The Challenges of Data Science
A few hard truths come up so often in the practice of data science that evangelizing these truths has become a large role of the data science team at Cloudera. For a system that seeks to enable complex analytics on huge data to be successful, it needs to be informed by, or at least not conflict with, these truths.
First, the vast majority of work that goes into conducting successful analyses lies in preprocessing data. Data is messy, and cleansing, munging, fusing, mushing, and many other verbs are prerequisites to doing anything useful with it. Large data sets in particular, because they are not amenable to direct examination by humans, can require computational methods to even discover what preprocessing steps are required. Even when it comes time to optimize model performance, a typical data pipeline requires spending far more time in feature engineering and selection than in choosing and writing algorithms.

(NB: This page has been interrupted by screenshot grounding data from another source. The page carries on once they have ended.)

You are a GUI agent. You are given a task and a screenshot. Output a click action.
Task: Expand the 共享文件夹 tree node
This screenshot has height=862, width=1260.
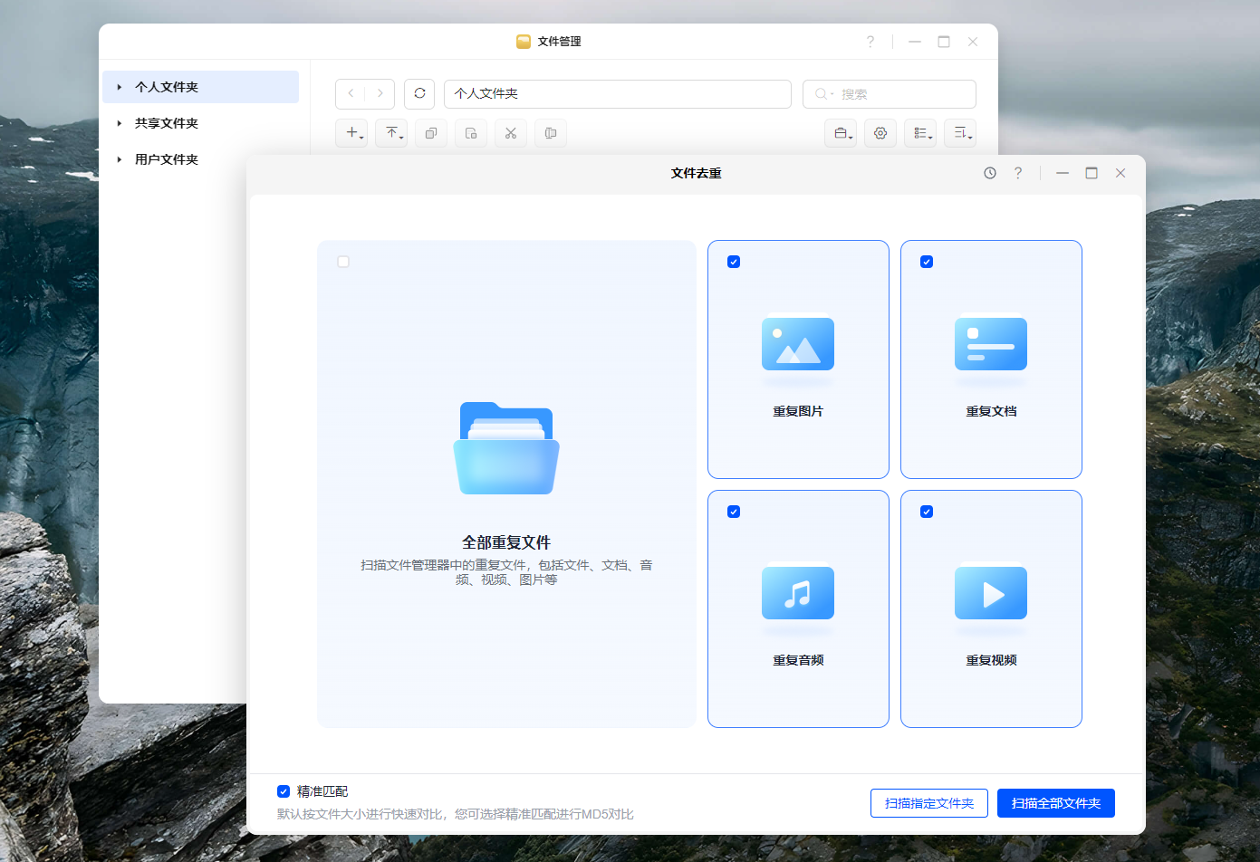[x=120, y=123]
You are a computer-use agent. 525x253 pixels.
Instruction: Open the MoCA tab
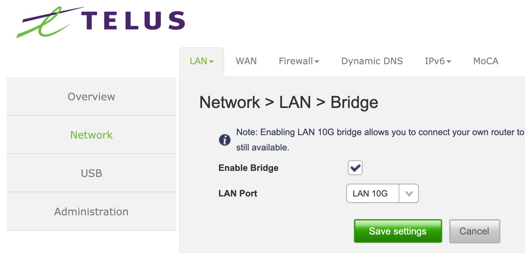(485, 61)
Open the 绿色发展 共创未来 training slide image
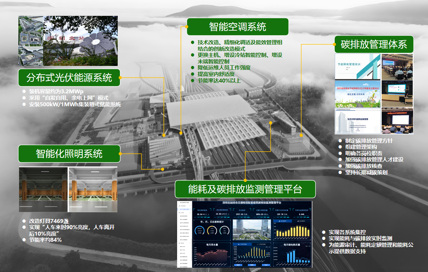The image size is (428, 272). click(x=357, y=94)
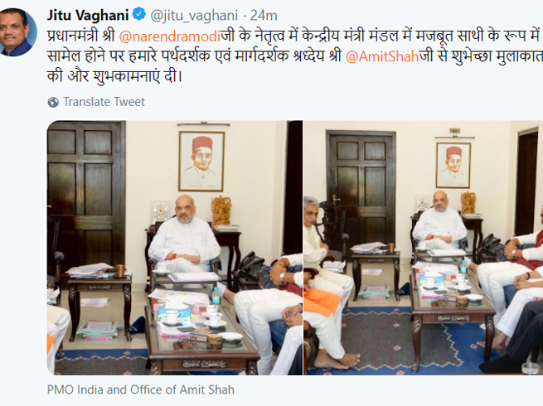
Task: Click the globe icon beside Translate Tweet
Action: [53, 102]
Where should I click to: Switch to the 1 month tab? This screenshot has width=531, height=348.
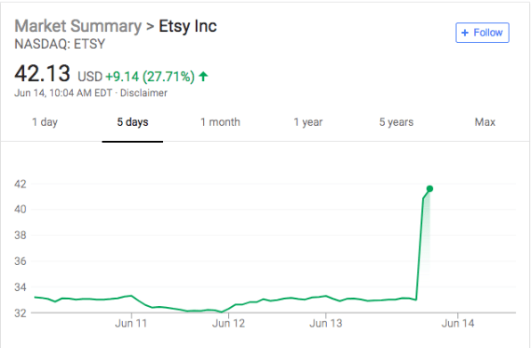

For example, when building a model that attempts to detect fraudulent purchases on a website, the data scientist must choose from a wide variety of potential features: any fields that users are required to fill out, IP location info, login times, and click logs as users navigate the site. Each of these comes with its own challenges in converting to vectors fit for machine learning algorithms. A system needs to support more flexible transformations than turning a 2D array of doubles into a mathematical model.
Second, iteration is a fundamental part of the data science. Modeling and analysis typically require multiple passes over the same data. One aspect of this lies within machine learning algorithms and statistical procedures. Popular optimization procedures like stochastic gradient descent and expectation maximization involve repeated scans over their inputs to reach convergence. Iteration also matters within the data scientist’s own workflow. When data scientists are initially investigating and trying to get a feel for a data set, usually the results of a query inform the next query that should run. When building models, data scientists do not try to get it right in one try. Choosing the right features, picking the right algorithms, running the right significance tests, and finding the right hyperparameters all require experimentation. A framework that requires reading the same data set from disk each time it is accessed adds delay that can slow down the process of exploration and limit the number of things we get to try.

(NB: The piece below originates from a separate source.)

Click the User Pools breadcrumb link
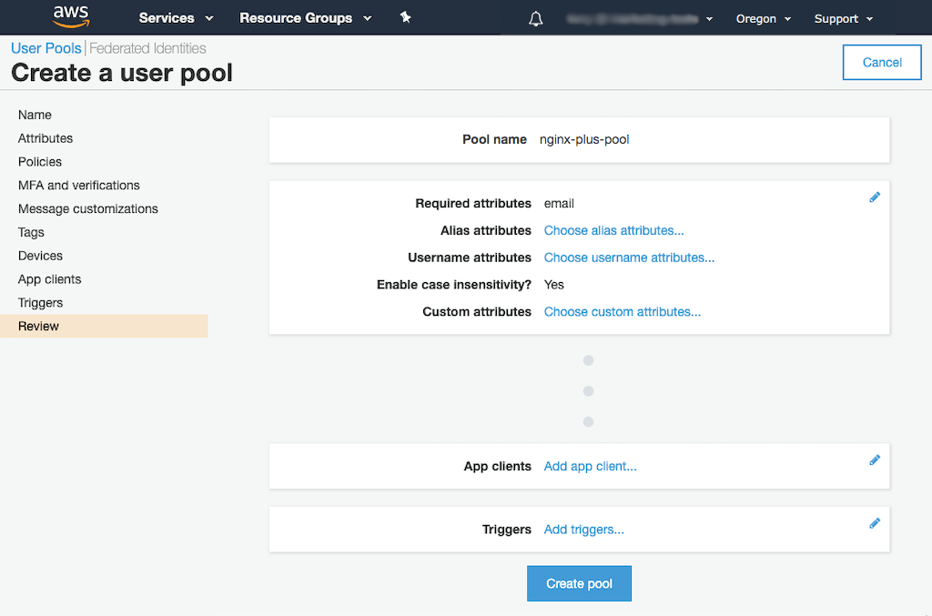This screenshot has height=616, width=932. [x=46, y=48]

Third, the task isn’t over when a well-performing model has been built. If the point of data science is making data useful to nondata scientists, then a model stored as a list of regression weights in a text file on the data scientist’s computer has not really accomplished this goal. Uses of data recommendation engines and real-time fraud detection systems culminate in data applications. In these, models become part of a production service and may need to be rebuilt periodically or even in real time.

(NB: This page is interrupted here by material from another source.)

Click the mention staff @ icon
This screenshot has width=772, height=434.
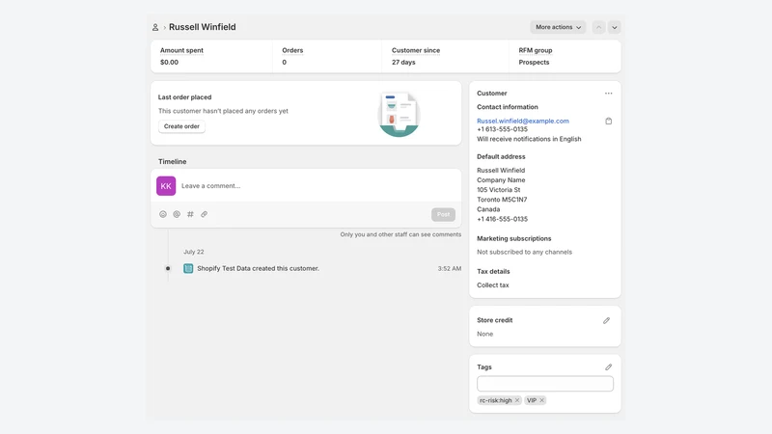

For these situations, it is helpful to make a distinction between analytics in the lab and analytics in the factory. In the lab, data scientists engage in exploratory analytics. They try to understand the nature of the data they are working with. They visualize it and test wild theories. They experiment with different classes of features and auxiliary sources they can use to augment it. They cast a wide net of algorithms in the hopes that one or two will work. In the factory, in building a data application, data scientists engage in operational analytics. They package their models into services that can inform real-world decisions. They track their models’ performance over time and obsess about how they can make small tweaks to squeeze out another percentage point of accuracy. They care about SLAs and uptime. Historically, exploratory analytics typically occurs in languages like R, and when it comes time to build production applications, the data pipelines are rewritten entirely in Java or C++.
Of course, everybody could save time if the original modeling code could be actually used in the app for which it is written, but languages like R are slow and lack integration with most planes of the production infrastructure stack, and languages like Java and C++ are just poor tools for exploratory analytics. They lack Read-Evaluate-Print-Loop (REPL) environments for playing with data interactively and require large amounts of code to express simple transformations. A framework that makes modeling easy but is also a good fit for production systems is a huge win.